Key messages for the public:
• Anyone who is sick should stay home and self-isolate (unless going out for testing or health care).
• The people who live with that person and who have been in direct close contact with that person should self-quarantine for 14 days after the last day that that person was in isolation. Direct close contact means being within approximately 6 feet of a person for a prolonged period.
• Help is available for people living in quarantine or isolation due to COVID-19. Visit www.RIDelivers.com [ridelivers.com] for connections to groceries, home supplies, restaurants, and mutual aid groups. People can also call 2-1-1.
• When people are in public, they should wear a cloth face covering.
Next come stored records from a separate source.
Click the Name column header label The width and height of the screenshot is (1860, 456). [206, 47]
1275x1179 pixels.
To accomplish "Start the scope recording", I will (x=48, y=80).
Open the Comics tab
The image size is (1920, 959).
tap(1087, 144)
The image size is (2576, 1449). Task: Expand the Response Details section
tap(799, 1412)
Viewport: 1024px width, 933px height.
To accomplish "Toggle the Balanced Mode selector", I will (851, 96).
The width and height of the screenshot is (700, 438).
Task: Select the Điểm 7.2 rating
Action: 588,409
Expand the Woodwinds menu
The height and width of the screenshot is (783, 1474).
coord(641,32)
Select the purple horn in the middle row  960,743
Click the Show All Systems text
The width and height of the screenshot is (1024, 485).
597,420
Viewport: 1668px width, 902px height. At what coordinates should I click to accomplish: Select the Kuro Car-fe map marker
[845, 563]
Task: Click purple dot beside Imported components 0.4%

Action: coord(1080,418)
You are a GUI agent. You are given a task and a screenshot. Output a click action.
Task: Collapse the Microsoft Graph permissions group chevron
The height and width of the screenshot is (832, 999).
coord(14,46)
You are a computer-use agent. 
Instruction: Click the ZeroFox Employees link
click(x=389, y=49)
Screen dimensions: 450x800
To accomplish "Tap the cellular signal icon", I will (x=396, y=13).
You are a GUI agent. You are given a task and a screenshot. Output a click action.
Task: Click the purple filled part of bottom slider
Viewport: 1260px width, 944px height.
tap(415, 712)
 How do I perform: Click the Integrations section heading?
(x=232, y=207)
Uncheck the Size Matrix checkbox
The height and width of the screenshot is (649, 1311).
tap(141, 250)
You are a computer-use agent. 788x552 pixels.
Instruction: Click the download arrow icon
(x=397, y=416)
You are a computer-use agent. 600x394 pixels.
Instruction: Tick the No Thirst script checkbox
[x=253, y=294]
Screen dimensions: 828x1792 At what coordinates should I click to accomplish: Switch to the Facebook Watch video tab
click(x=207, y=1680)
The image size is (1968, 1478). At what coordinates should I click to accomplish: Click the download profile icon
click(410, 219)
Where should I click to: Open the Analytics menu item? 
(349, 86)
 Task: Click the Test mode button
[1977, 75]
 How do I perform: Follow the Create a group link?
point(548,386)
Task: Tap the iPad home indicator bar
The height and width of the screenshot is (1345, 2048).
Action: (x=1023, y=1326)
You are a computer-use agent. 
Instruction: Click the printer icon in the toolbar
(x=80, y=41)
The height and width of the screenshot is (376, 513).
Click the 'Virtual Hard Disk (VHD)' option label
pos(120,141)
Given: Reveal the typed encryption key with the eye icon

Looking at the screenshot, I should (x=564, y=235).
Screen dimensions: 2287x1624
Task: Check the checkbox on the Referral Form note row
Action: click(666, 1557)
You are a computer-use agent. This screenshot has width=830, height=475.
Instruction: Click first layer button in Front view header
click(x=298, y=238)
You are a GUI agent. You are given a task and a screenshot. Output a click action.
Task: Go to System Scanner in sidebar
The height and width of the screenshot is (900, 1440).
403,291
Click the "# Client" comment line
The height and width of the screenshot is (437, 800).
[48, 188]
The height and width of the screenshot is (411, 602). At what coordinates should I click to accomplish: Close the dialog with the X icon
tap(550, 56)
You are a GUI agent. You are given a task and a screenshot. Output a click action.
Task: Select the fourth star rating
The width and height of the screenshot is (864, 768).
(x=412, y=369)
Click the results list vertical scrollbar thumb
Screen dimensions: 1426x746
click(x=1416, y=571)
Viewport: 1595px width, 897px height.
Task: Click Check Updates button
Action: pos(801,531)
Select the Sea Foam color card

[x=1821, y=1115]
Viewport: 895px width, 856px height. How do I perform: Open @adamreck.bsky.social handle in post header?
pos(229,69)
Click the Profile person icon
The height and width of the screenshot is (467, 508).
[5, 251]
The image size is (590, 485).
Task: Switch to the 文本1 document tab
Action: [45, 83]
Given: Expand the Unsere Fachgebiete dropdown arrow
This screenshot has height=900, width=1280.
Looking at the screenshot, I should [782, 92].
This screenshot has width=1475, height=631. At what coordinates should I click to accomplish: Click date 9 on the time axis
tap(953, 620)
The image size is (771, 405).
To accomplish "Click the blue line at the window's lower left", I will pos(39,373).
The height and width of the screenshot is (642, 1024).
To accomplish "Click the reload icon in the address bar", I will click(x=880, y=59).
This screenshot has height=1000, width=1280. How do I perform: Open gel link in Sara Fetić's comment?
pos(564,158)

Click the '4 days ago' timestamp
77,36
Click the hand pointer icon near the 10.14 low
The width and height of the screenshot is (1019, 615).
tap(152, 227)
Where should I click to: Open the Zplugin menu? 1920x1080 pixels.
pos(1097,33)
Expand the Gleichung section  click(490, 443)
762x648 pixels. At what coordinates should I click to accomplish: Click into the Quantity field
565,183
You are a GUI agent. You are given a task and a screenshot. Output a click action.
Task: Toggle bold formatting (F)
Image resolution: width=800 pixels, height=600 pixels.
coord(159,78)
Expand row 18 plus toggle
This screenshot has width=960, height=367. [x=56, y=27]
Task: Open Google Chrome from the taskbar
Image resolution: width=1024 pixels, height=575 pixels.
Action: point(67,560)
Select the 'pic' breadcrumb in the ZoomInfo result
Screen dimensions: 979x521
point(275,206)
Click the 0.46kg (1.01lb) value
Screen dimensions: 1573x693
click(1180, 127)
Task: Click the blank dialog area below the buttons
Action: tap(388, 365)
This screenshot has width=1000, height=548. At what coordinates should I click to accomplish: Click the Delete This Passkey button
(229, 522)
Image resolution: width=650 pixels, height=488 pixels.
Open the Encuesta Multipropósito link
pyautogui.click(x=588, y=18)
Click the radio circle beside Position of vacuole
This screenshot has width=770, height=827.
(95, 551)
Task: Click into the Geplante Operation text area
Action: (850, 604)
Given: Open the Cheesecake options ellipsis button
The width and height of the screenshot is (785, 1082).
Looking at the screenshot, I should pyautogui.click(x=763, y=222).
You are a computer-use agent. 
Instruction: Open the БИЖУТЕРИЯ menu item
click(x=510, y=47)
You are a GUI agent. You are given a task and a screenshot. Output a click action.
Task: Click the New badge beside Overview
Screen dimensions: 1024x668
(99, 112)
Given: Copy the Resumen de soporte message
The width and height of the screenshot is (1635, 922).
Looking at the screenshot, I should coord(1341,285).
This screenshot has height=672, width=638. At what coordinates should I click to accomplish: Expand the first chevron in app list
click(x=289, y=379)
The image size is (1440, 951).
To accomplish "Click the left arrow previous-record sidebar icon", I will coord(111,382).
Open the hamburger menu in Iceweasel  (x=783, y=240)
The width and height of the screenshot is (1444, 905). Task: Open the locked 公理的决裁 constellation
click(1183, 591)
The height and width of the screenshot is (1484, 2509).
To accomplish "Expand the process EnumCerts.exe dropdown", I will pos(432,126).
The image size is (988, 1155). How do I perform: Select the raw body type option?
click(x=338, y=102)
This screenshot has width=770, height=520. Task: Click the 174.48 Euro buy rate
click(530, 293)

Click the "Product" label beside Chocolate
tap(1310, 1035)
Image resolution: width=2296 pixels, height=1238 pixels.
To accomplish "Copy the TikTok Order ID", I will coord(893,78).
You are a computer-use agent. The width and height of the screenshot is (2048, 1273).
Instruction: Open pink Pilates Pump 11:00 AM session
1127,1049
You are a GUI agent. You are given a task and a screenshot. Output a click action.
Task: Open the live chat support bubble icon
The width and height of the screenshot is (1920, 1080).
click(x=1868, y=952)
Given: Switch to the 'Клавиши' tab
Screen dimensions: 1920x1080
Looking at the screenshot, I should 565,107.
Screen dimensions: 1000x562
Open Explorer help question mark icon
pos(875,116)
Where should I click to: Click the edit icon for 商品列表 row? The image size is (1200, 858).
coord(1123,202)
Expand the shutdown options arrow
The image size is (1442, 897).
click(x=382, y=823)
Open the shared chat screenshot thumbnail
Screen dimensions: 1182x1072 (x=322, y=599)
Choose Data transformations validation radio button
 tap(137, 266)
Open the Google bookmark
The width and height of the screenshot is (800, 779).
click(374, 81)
A cloth face covering is a material that covers the nose and mouth. It could be sewn by hand or improvised from household items such as scarves, T-shirts, or bandanas.
• Groups of more than five people should not be gathering. Always avoid close personal contact with other people in public.
• People who think they have COVID-19 should call their health care provider. Do not go directly to a health care facility without first calling a health care provider (unless you are experiencing a medical emergency).
• People with general, non-medical questions about COVID-19 can visit www.health.ri.gov/covid, write to RIDOH.COVID19Questions@health.ri.gov, or call 401-222-8022. This is the COVID-19 Hotline that RIDOH has available to the public.

Everyone can help stop the spread of viruses in Rhode Island.
• Wash your hands often throughout the day. Use warm water and soap. If soap and water are not available, use hand sanitizer with at least 60% alcohol.
• Cough or sneeze into your elbow.
• Stay home and do not leave your house if you are sick, unless it is for emergency medical care.
• Avoid touching your eyes, nose, or mouth. Germs spread this way.